We often forget how important reality and human relationships are. After countless hours tied to electronics and technology, (a relatively new phenomenon, historically speaking), Gen Z has pointed out that people need to  periodically "touch grass," a phrase that rings true for many of us in today's world. Essentially, we need to stay grounded, to unglue from screens, disconnect from the network, breathe in real air, and connect with nature and our humanity.


Me wearing sunglasses, standing in front of the Golden Gate Bridge.
Contemplating life at the Golden Gate Bridge.

We need to unplug periodically because life's struggles are real, often unbearable, and sometimes so daunting that burying our heads in the metaphorical sand seems to be the only way to survive each day. I know that I can get so engaged in the current political turmoil, wars, deportations, cruelty, and just plain attacks on human decency, that I scarcely want to leave the house. Depression can become an unwelcome companion, and hopelessness appears with keen regularity.
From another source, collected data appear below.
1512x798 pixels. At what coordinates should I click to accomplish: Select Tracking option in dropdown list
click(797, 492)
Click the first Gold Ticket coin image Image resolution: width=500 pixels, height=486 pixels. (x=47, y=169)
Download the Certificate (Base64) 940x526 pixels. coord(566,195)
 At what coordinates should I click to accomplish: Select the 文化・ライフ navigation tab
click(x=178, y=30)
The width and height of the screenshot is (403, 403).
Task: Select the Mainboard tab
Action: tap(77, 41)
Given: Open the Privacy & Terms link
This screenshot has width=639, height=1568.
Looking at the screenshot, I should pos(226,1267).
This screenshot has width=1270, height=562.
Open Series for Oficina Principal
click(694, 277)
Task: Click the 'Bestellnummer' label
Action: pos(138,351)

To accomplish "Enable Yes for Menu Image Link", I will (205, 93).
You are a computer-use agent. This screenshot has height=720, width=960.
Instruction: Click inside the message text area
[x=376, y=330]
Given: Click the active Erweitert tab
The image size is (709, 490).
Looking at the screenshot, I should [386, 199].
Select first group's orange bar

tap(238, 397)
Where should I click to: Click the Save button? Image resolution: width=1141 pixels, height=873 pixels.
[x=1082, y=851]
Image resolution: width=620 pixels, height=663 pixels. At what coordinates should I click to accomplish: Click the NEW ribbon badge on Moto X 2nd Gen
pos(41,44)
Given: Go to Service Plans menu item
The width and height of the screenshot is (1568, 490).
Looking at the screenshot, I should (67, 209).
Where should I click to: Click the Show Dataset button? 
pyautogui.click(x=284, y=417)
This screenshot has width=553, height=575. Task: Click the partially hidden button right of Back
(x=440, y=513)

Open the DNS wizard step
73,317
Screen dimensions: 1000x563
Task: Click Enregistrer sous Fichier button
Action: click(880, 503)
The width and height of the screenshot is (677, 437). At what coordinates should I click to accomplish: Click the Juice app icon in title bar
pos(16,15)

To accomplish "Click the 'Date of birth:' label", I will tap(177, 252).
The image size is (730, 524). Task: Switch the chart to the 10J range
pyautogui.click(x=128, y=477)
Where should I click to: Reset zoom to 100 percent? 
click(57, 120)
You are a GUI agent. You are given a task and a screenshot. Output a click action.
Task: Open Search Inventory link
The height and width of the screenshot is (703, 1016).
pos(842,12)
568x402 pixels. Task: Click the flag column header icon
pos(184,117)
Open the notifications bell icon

Me standing next to a Redwood tree.
Trees are majestic; Redwoods are divine.

Getting away, then, removing myself from my stressful environment and disconnecting from my chosen and unchosen activities was a much needed exercise in self-preservation. I am mindful, however, that travelling is never a guaranteed solution. I consider myself beyond lucky to share the occasional journey with friends or family, but I am also aware we all need to find more accessible ways to intentionally step away, recharge, and breathe in our own backyards. Contemplating our world and considering our place and role in it can be a formidable endeavor some days. Fighting for justice is exhausting, unrelenting, and altogether soul-sucking, so "touching grass" more often, taking walks, spending time with rejuvenating individuals, and hugging the occasional tree (even it it can't always be a Redwood) is not only helpful, it's vital.


I've learned that fighting the good fight also includes finding ways to remain sane, grounded, and quietly inspired by the beauty around me. When we lose sight of who we are and how we fit in our world, we lose the ability to stand up and fight for the preservation of the planet and for humanity. I wish you all the respite you need, deserve, and crave!